Paris
Galerie ETC
28 Nov → 28 Feb 2021
From Tuesday to Saturday from 11 am to 7 pm. Closed Sunday and Monday
In 2019, you were introduced to an American artist, Charles Pollock, whose work we like very much. He was exhibited for the first time at the ETC gallery which proposed a new proposition of unpublished works by this beautiful and great artist. For his second solo exhibition, this time the aim is to evoke this master of colour through works created in Michigan and then in New York at the end of the 1960s. Now retired from his teaching career, he devotes himself freely and entirely to painting. His return to New York, where he lived from 1926 to 1935, is expected. The two sabbatical years he took - one in Mexico, in 1955-56, and the other in Rome, in 1962-63 - have galvanized his artistic practice.
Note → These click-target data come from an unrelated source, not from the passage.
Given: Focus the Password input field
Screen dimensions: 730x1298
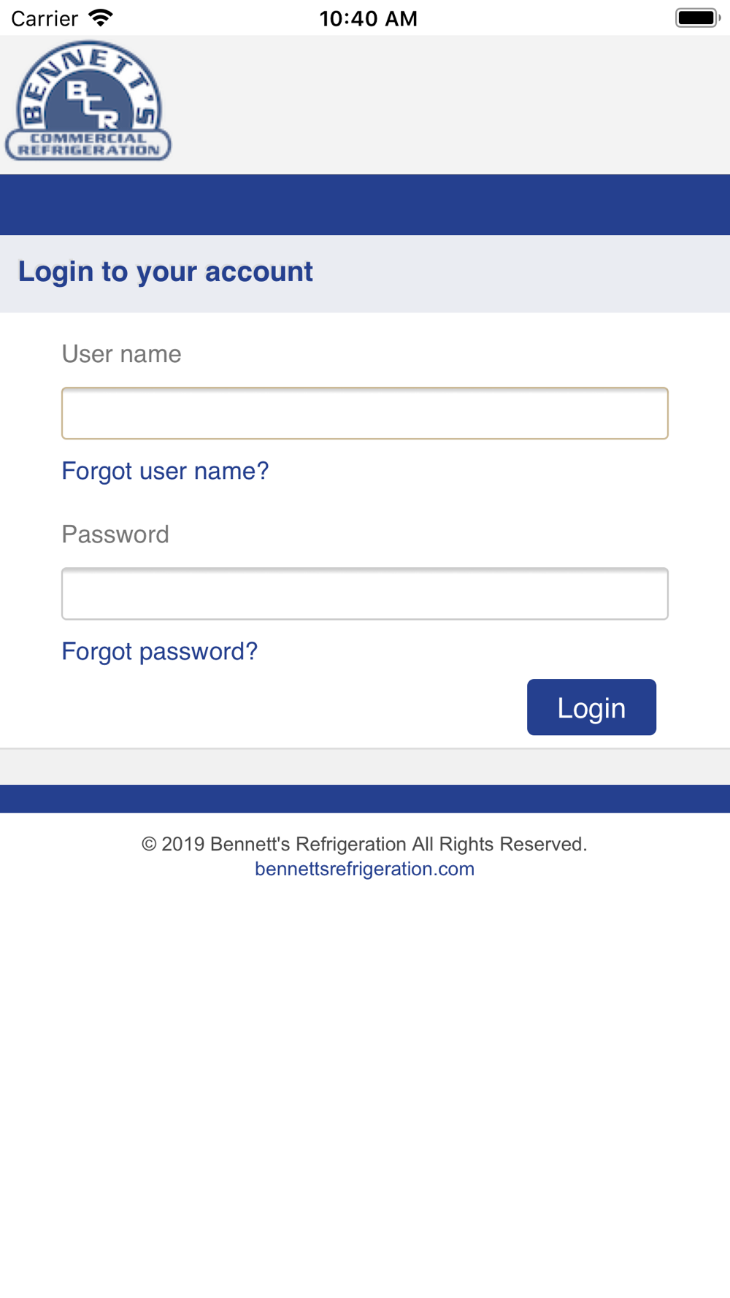Looking at the screenshot, I should [365, 594].
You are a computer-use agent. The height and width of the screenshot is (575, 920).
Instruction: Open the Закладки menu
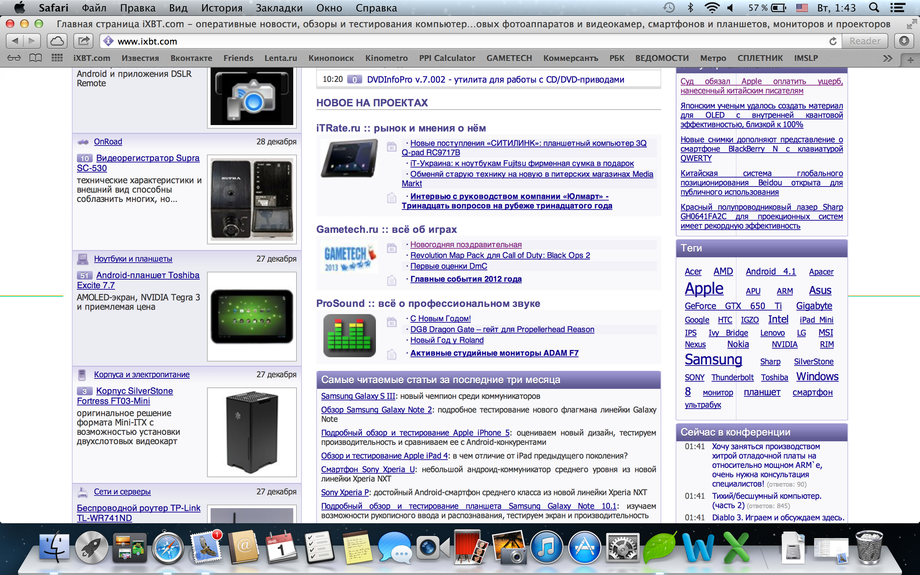pyautogui.click(x=279, y=8)
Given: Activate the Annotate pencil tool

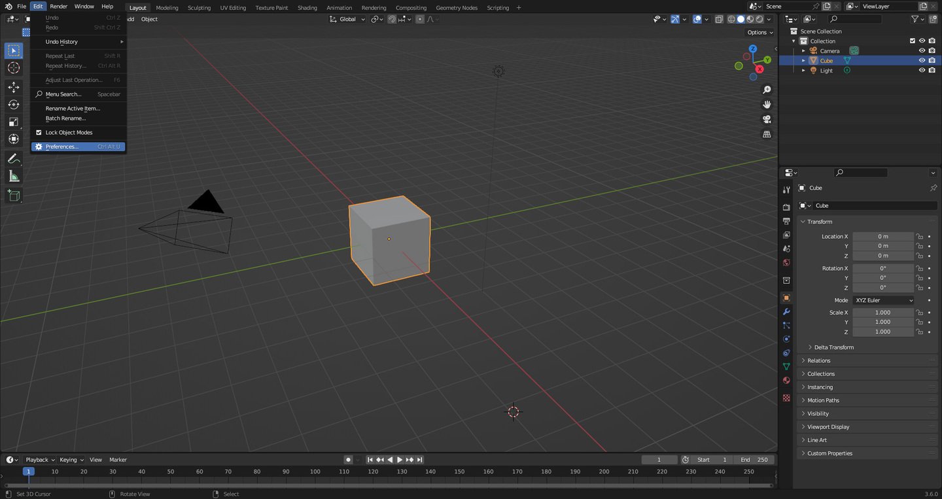Looking at the screenshot, I should 14,159.
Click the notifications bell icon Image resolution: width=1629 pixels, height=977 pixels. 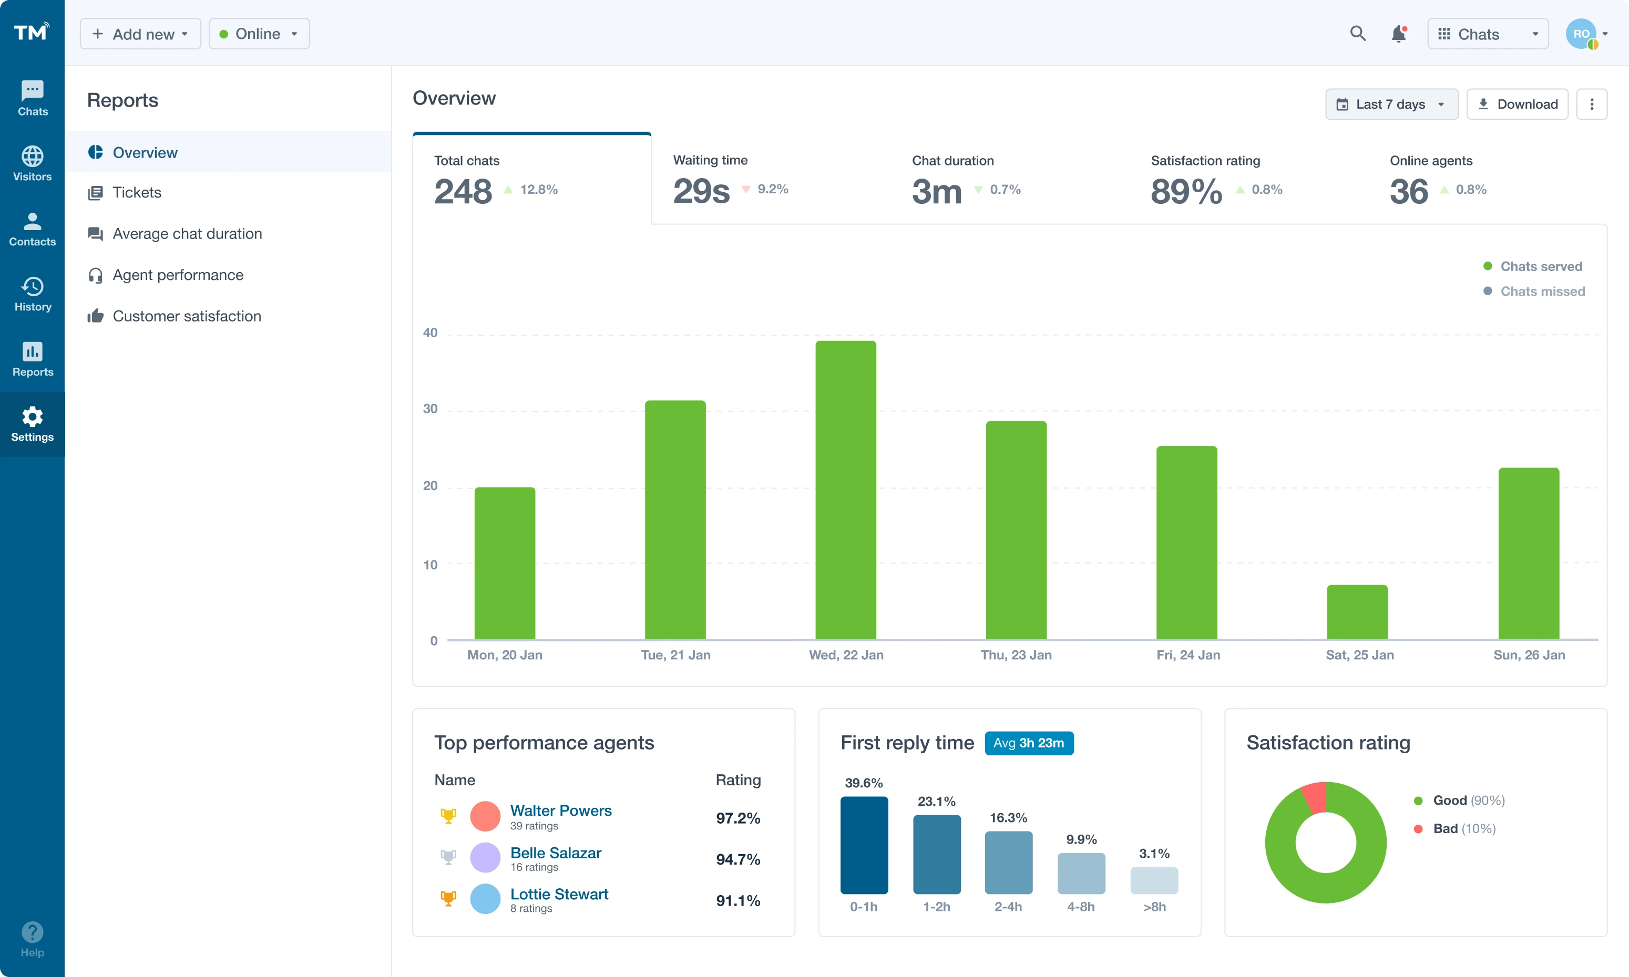(x=1398, y=34)
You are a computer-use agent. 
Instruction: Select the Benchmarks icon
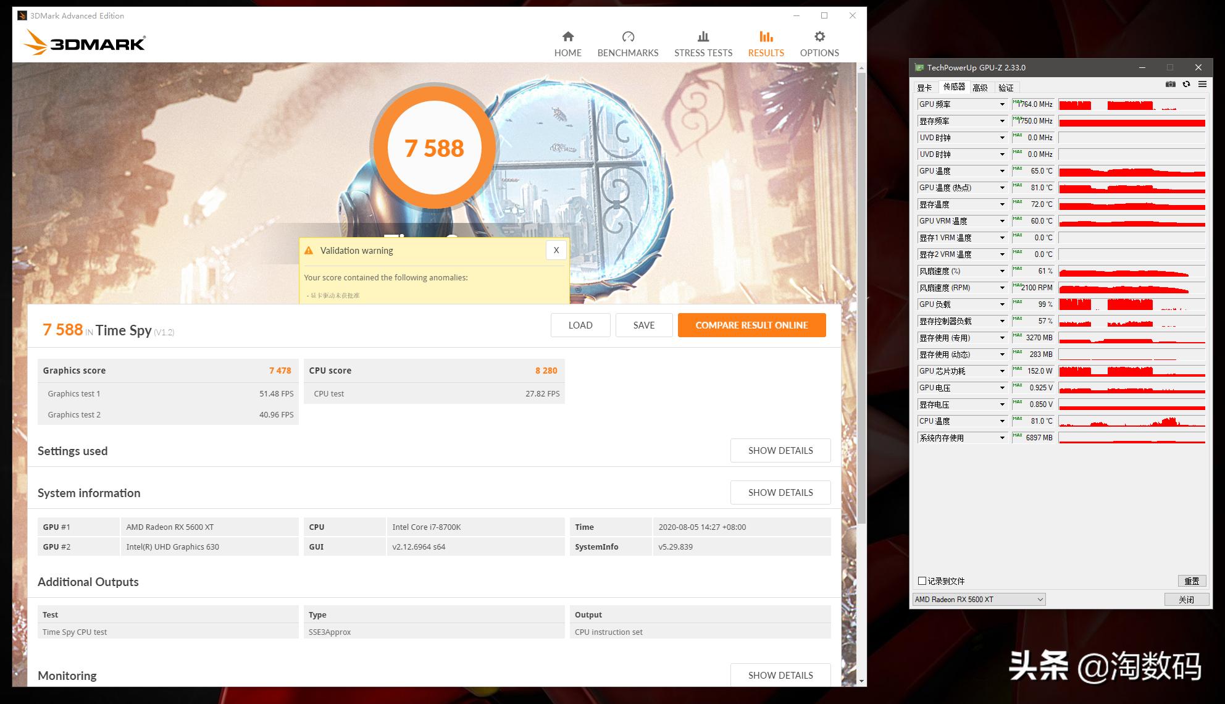point(627,42)
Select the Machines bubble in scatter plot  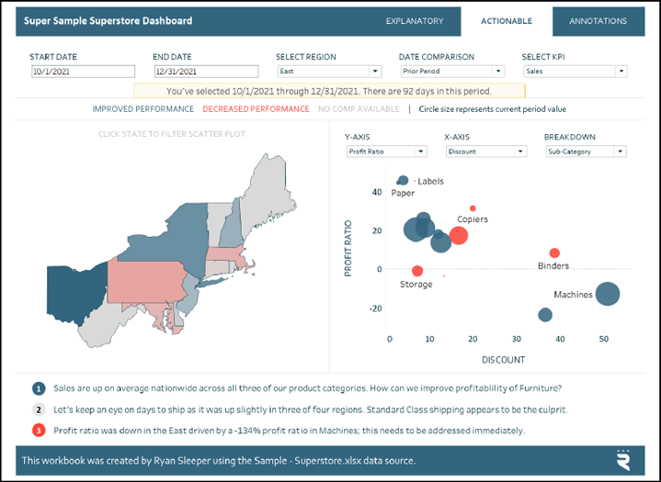click(x=607, y=294)
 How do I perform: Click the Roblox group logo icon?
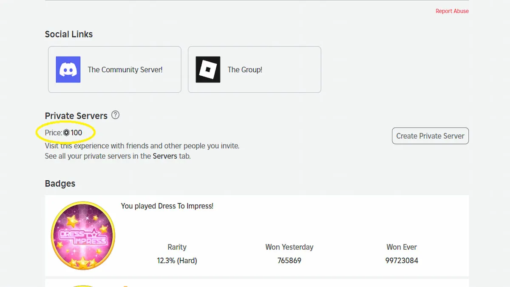point(208,69)
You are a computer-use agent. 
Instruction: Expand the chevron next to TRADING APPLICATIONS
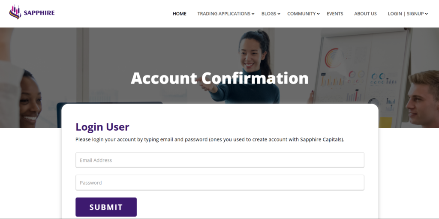253,14
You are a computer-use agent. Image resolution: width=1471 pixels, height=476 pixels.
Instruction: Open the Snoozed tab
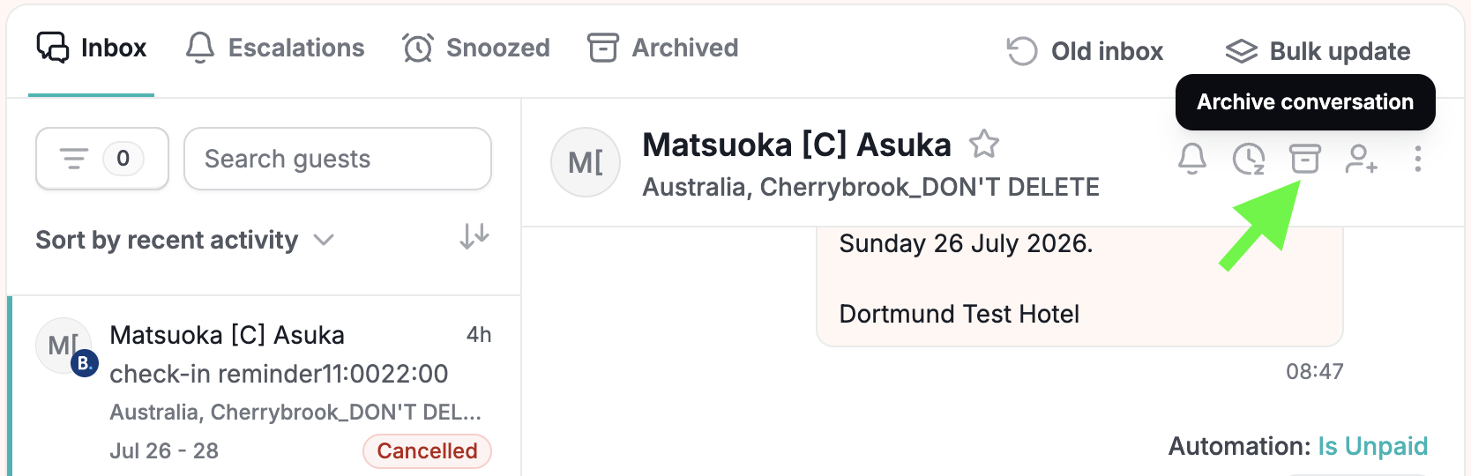476,48
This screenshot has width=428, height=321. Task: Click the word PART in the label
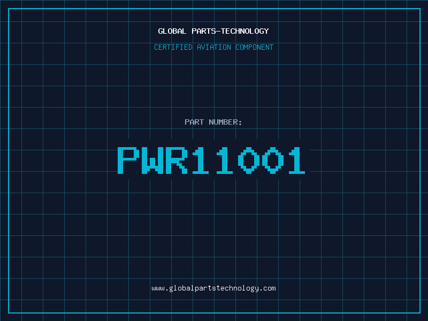pyautogui.click(x=194, y=122)
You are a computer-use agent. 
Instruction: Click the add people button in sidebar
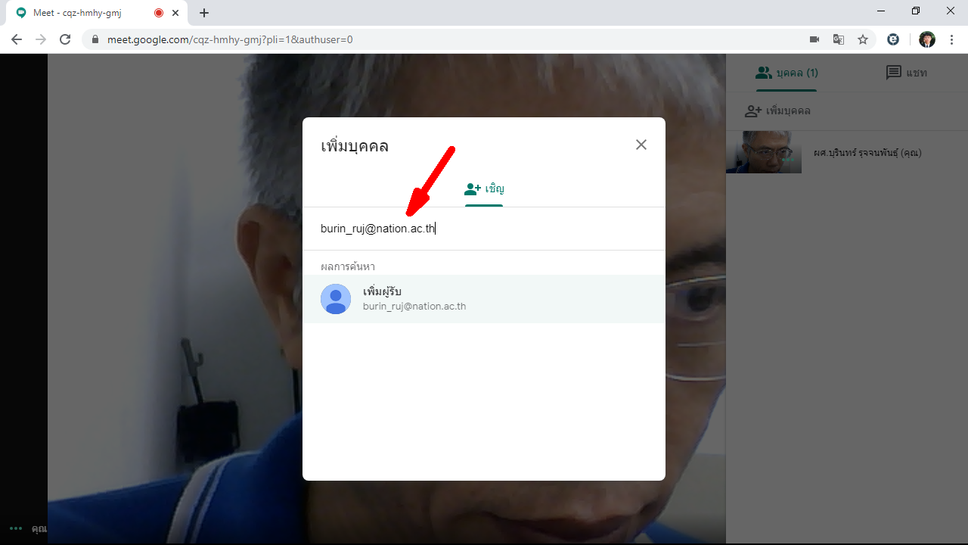(x=777, y=111)
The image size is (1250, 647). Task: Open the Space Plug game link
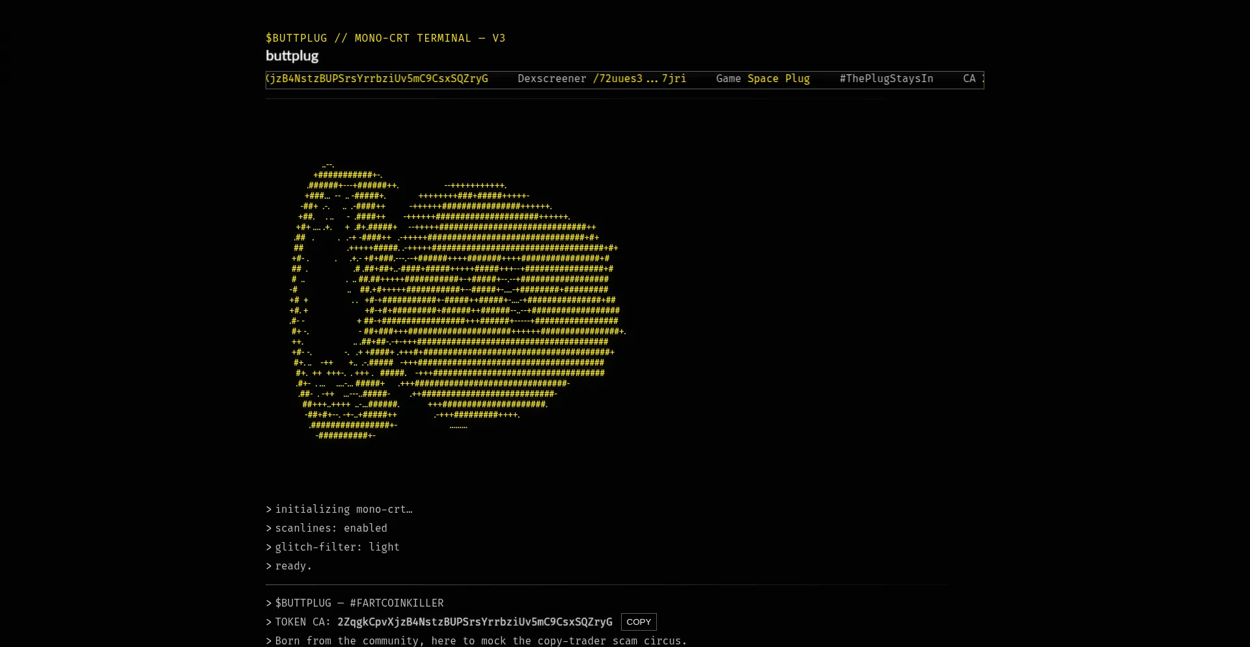[x=778, y=79]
Full of hope, he dreams of returning to New York, where he still has many valued friends, including Jules Olitski, Annalee and Barnett Newman, and Robert Motherwell. A year earlier, he was awarded a Guggenheim Fellowship, and his recent exhibitions have met with some success. Of course, New York has changed - and so has the art scene. He takes up residence in a very large studio at 222 Bowery, an iconic location frequented by prestigious artists from Fernand Léger to William S. Burroughs - Mark Rothko even painted the Seagram Murals there. Although the studio is rather dark, Charles Pollock nevertheless conceived the New York series there, some fifty luminous, lyrical and atmospheric canvases, which brought him resolutely into the Color Field movement. In 1971, Charles Pollock left New York for Paris, where he spent the last seventeen years of his life. These works, stored for some thirty years in a warehouse in Harlem (New York), will be shown in France for the first time.